B. QQ-plot of expected versus observed LoF FET P-values in the MERGE cohort.

C. Gene-level constraint metrics for human orthologs of gorilla K<1 and K≈1 genes, including the probability of loss-of-function intolerance (pLI), and missense and synonymous Z-scores from gnomAD data. pLI scores closer to one indicate more intolerance to protein-truncating variation, whereas higher (more positive) Z-scores indicate more intolerance to variation. Statistics for each comparison are given above each panel.

Gorilla relaxed genes associated with abnormal sperm biology and infertility in humans.

PolyPhen-2 predictions of gorilla amino acid substitutions (probably damaging | possibly damaging | benign, or NA for unable to determine), K and P-values from the RELAX test, and associated human phenotypes are shown for each gene.

Patterns of selection acting on human and ape orthologs of gorilla K<1 genes. A.

ABC-MK test results from 1000 Genomes Project. The rate of adaptation (alpha) as a function of derived allele frequency for human orthologs of K<1 (blue line) and K≈1 genes (gray liner with 95% CI).

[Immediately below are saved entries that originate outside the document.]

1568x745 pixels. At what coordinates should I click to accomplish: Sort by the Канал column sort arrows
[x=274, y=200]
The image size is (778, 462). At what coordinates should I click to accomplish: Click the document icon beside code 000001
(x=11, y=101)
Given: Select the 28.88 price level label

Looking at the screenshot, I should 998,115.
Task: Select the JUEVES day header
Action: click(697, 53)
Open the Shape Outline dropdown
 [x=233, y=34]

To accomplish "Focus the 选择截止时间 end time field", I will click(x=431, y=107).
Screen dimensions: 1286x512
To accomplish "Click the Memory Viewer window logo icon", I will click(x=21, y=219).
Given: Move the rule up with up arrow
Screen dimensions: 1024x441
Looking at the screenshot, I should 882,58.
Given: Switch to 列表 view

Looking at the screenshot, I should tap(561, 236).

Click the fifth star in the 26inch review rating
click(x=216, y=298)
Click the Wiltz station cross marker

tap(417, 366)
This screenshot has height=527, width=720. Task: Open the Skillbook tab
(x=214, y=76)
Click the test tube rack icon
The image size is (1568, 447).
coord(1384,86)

B. UpSet plot showing the intersection between gorilla K<1 and K>1 genes and genes inferred to be under positive and balancing selection for the ELS, HKA, FWH, standard MK, and Z tests. The inset tree shows the Hominoid phylogeny and number of individuals used for tests from (Cagan et al., 2016). The total number of genes in each set, overlap with K<1 and K>1, expected overlap, enrichment ratio, hypergeometric P-value, and FDR q-value for enrichment of K<1 genes in each gene set are shown in a table.

Genomic features of genes with K<1 (blue) compared to all genes tested for relaxed selection intensity (red). P-values derived from a Chi-square test.